As the Public Welfare Foundation’s president, Ms. McClymont is striving to make the civil needs and rights of poor people visible to society at large and to create new allies and tools in the effort to obtain due process for clients. Despite the often dire situation of the Foundation’s clients and the difficulty of raising funds to address their legal concerns, she struck an optimistic tone about the “great opportunities” which lie ahead.

Ms. McClymont’s commitment to the objective of universalizing justice impressed Rotarians and Kiwanians, as did the depth and breadth of her legal knowledge. She succinctly answered questions about such issues as the incarceration rate in the United States, sources of funding for civil-legal aid and tools available to help military veterans secure their benefits.

## RAW DATA
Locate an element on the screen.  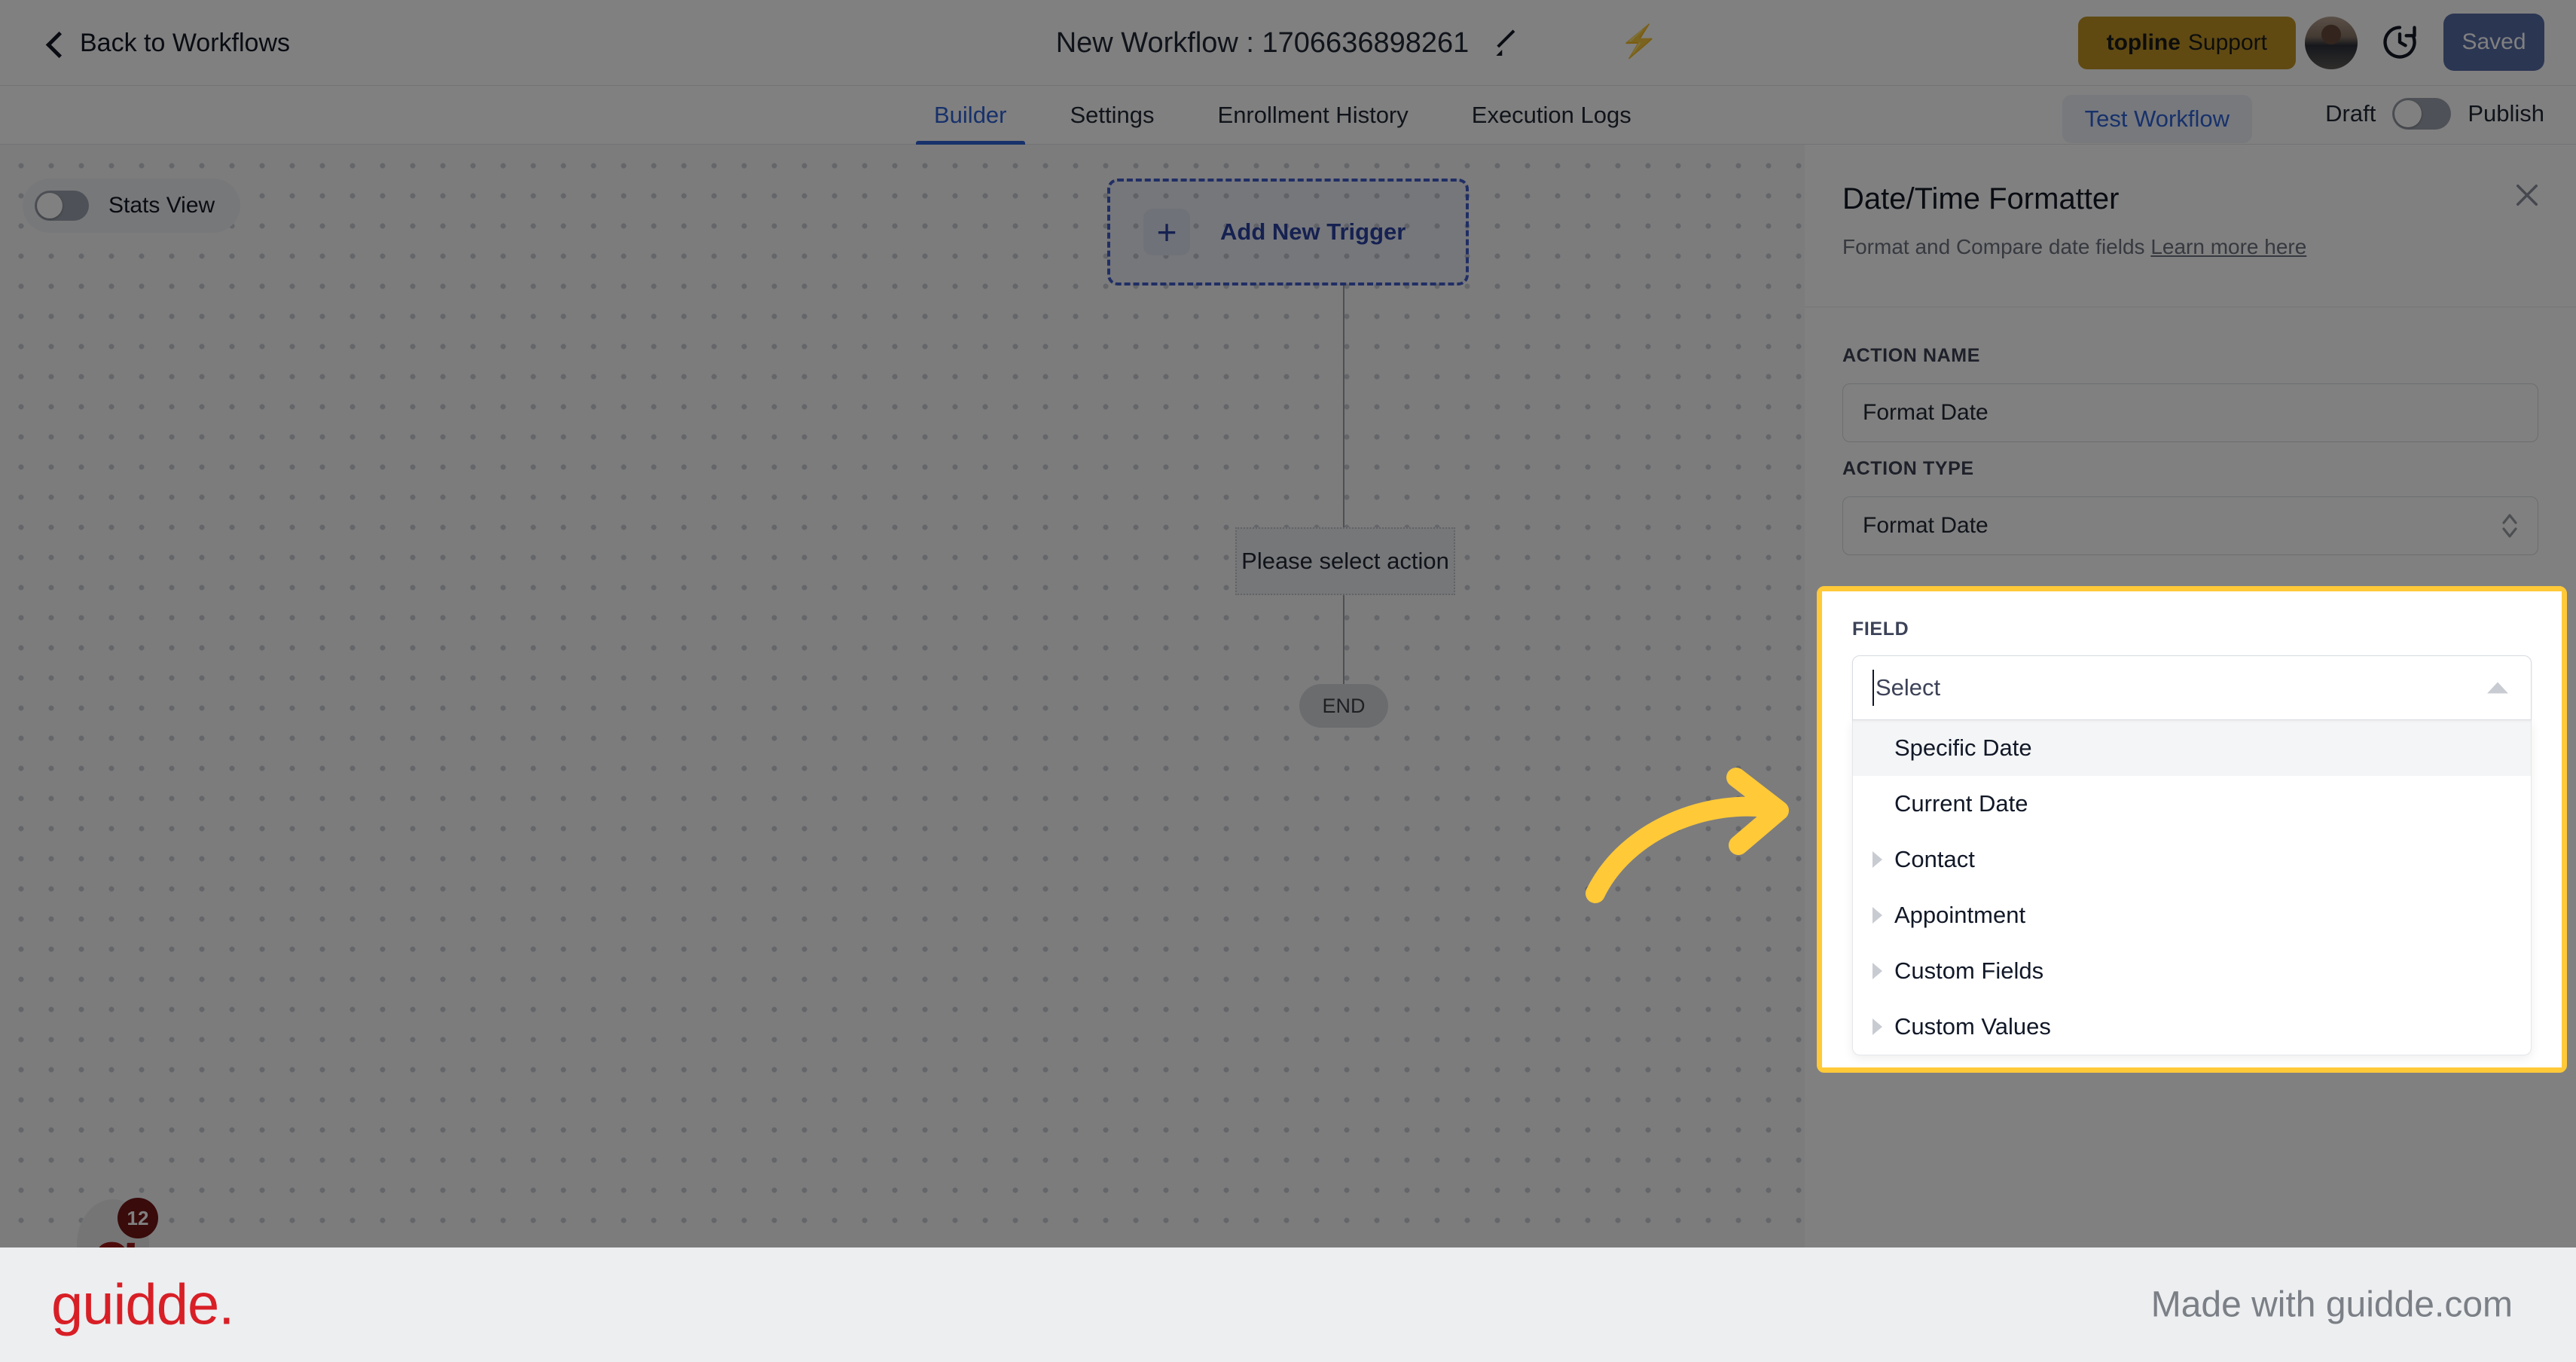
add-new-trigger-label: Add New Trigger is located at coordinates (1313, 232).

## WHAT THE TASK ASKS
According to the passage about Ms. McClymont, what organization does she lead as president? Rely only on the passage about Ms. McClymont, not the data.

## EXPECTED ANSWER
The Public Welfare Foundation.